Records provided:

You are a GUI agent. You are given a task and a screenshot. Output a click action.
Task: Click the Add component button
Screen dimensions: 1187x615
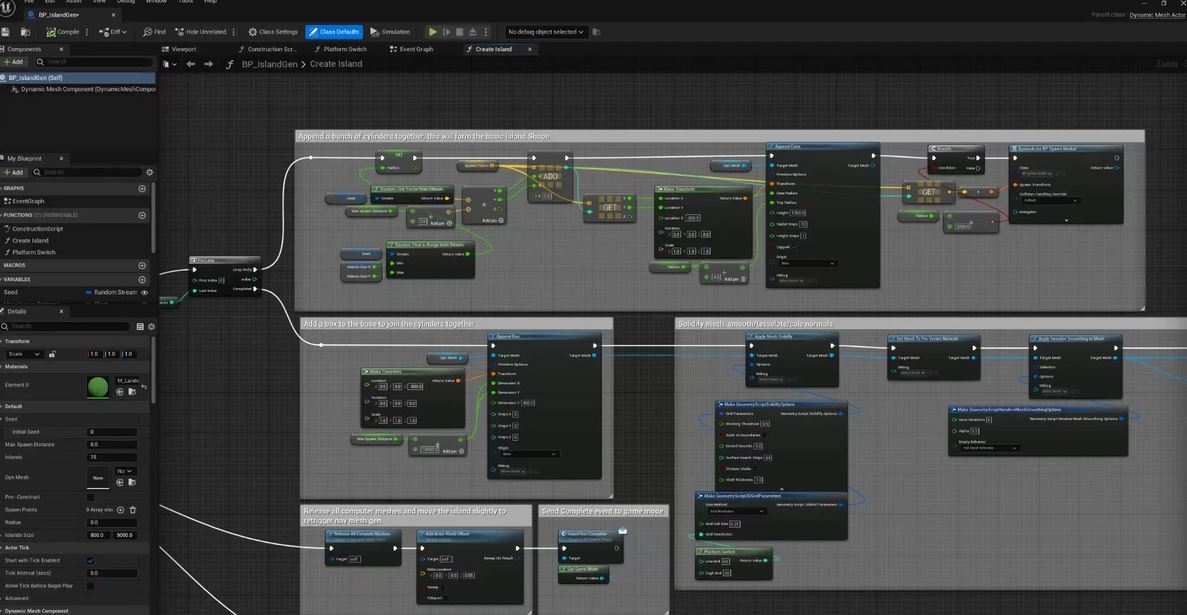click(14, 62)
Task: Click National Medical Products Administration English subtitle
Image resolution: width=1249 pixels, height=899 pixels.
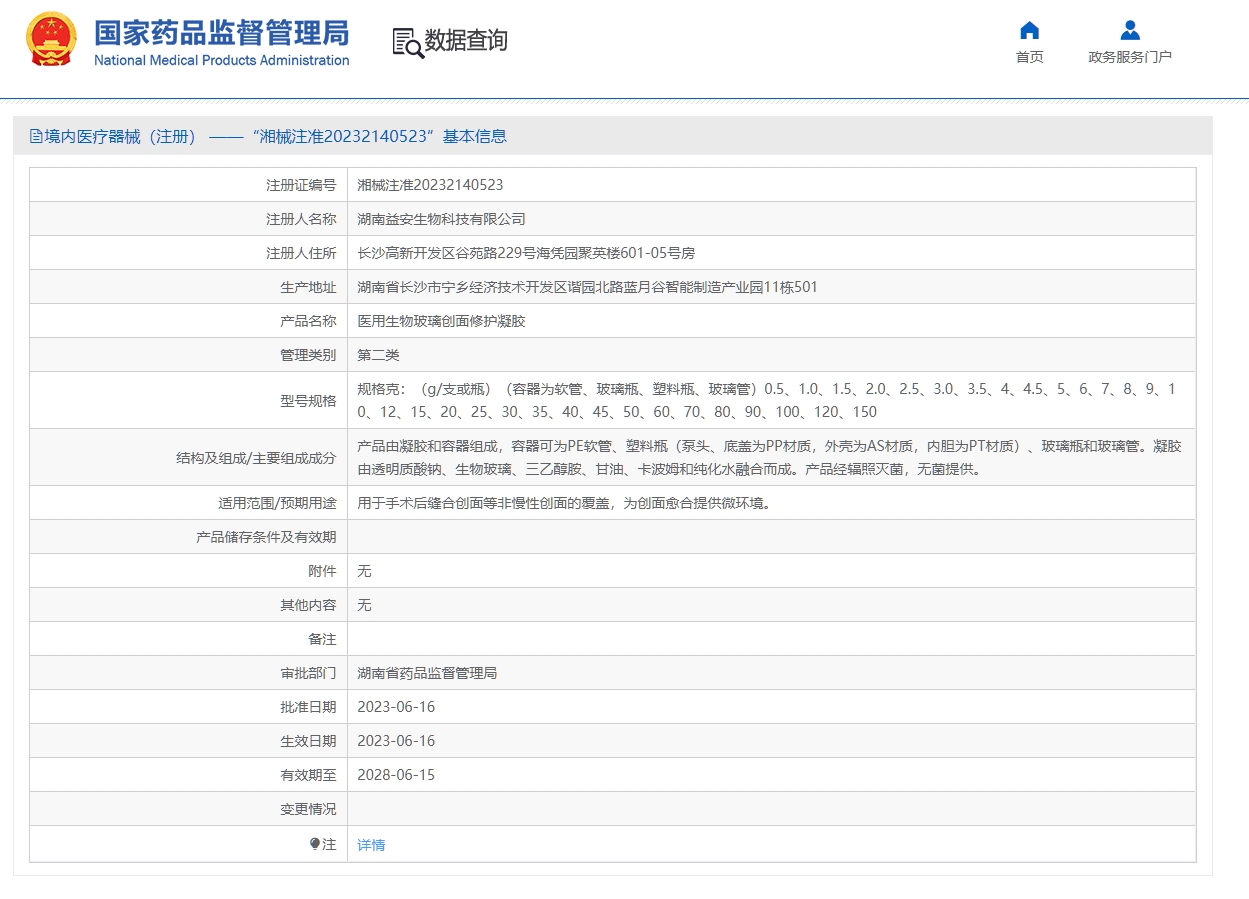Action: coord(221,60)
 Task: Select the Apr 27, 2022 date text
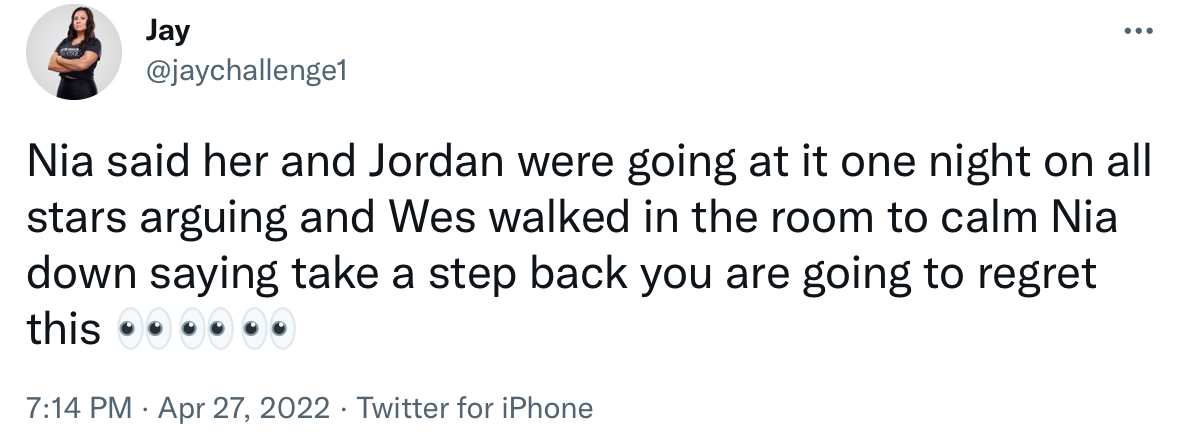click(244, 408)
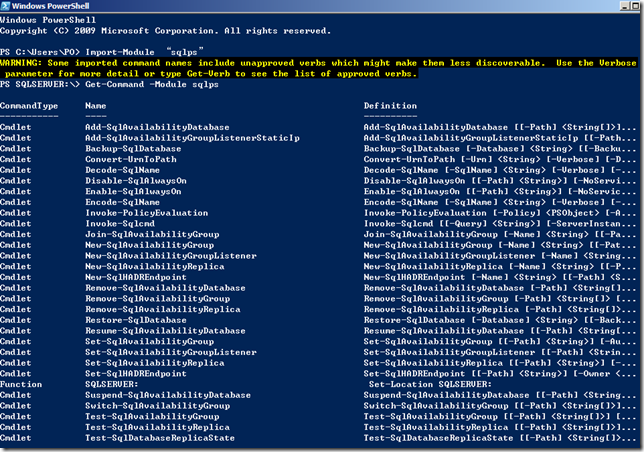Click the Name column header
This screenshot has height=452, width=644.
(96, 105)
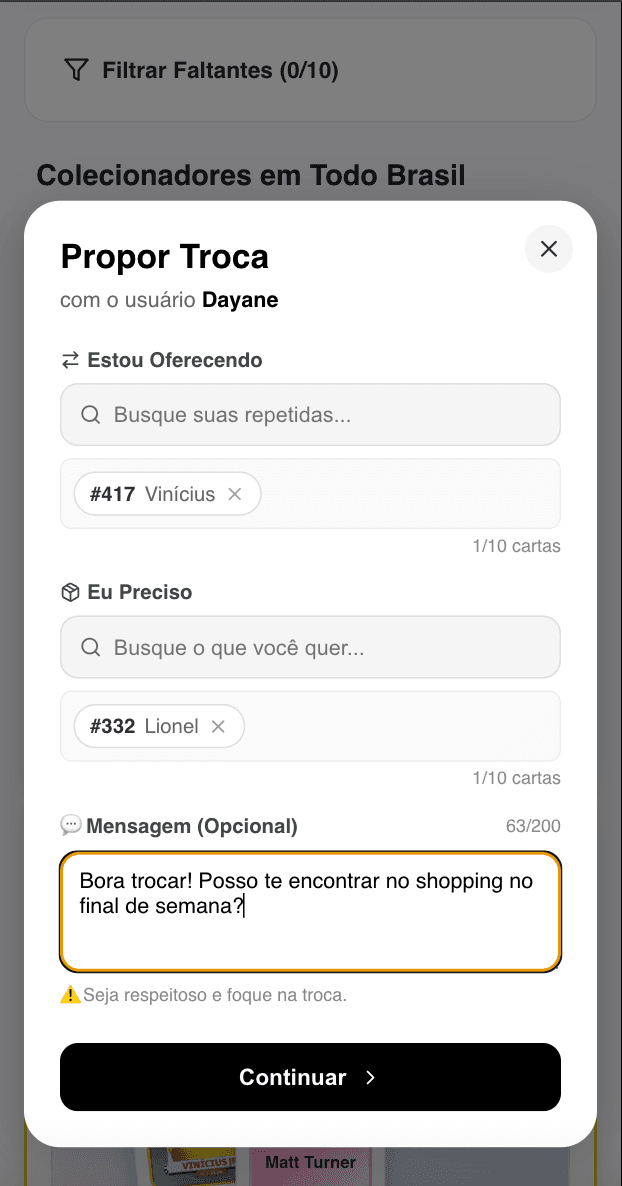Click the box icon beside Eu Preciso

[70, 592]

Your goal: Lay out every line of the rows above as a numbered list, skipping blank lines and leaving out the pictures.

Problem solution:
1. You are a GUI agent. You are given a task and a screenshot. Output a click action.
2. Task: Click the Add component button
3. Screen dimensions: 1187x615
4. click(14, 62)
5. Task: Click National Medical Products Administration English subtitle
6. Image resolution: width=1249 pixels, height=899 pixels.
7. Action: coord(221,60)
8.  Task: Select the Apr 27, 2022 date text
9. click(244, 408)
10. Click the Name column header
11. This screenshot has height=452, width=644.
12. (96, 105)
13. Click the box icon beside Eu Preciso
14. [70, 592]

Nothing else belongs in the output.